Emotional Speech Recognition
Emotion is an important factor in communication. For example, a simple text dictation that does not reveal any emotion, it does not covey adequately the semantics of the text. An emotion speech synthesizer could solve such a communication problem. Speech emotion recognition systems can be used by disabled people for communication, by actors for emotion speech consistency as well as for interactive TV, for constructing virtual teachers, in the study of human brain malfunctions, and the advanced design of speech coders. Until recently many voice synthesizers could not produce faithfully a human emotional speech. This results to an unnatural and unattractive speech. Nowadays, the major speech processing labs worldwide are trying to develop efficient algorithms for emotion speech synthesis as well as emotion speech recognition. To achieve such ambitious goals, the collection of emotional speech databases is a prerequisite.

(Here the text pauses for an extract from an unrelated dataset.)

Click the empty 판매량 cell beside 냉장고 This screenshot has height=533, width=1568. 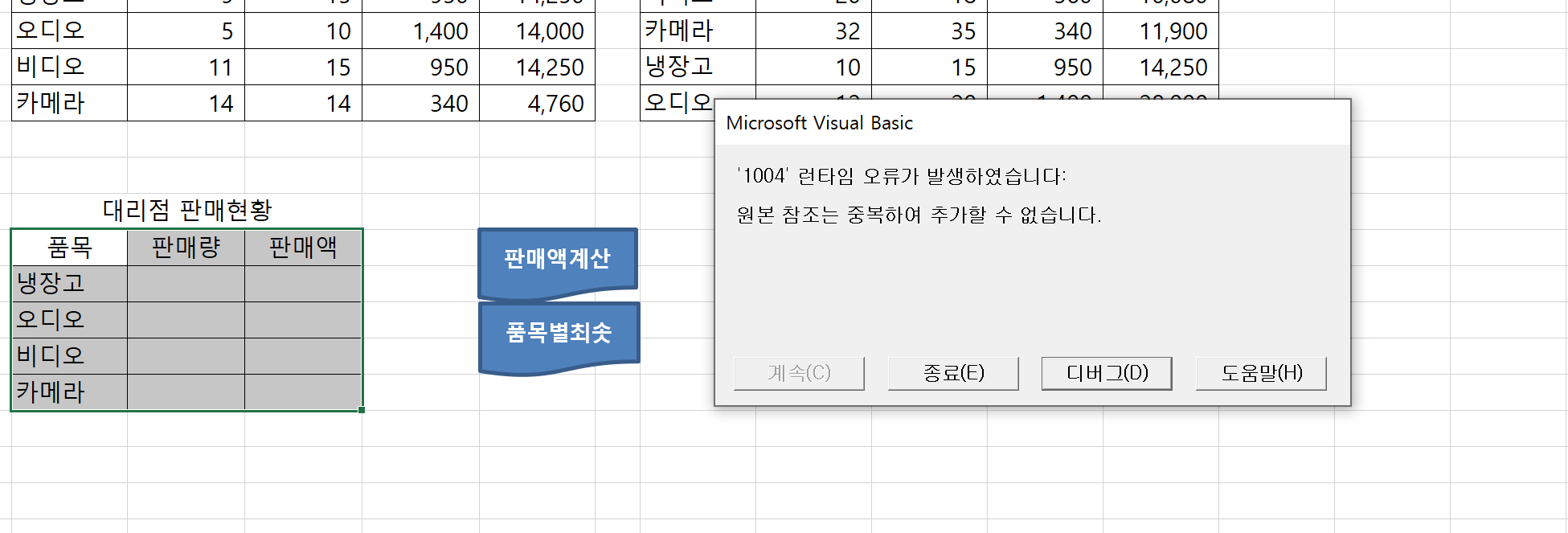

Our purpose is to design a useful tool which can be used in psychology to automatically classify utterances into five emotional states such as anger, happiness, neutral, sadness, and surprise. The major contribution of our investigation is to rate the discriminating capability of a set of features for emotional speech recognition. A total of 87 features has been calculated over 500 utterances from the Danish Emotional Speech database. The Sequential Forward Selection method (SFS) has been used in order to discover a set of 5 to 10 features which are able to classify the utterances in the best way.
The criterion used in SFS is the crossvalidated correct classification score of one of the following classifiers: nearest mean and Bayes classifier where class pdfs are approximated via Parzen windows or modelled as Gaussians. After selecting the 5 best features, we reduce the dimensionality to two by applying principal component analysis. The result is a 51.6% +- 3% correct classification rate at 95% confidence interval for the five aforementioned emotions, whereas a random classification would give a correct classification rate of 20%.
Furthermore, we find out those two-class emotion recognition problems whose error rates contribute heavily to the average error and we indicate that a possible reduction of the error rates reported in this paper would be achieved by employing two-class classifiers and combining them.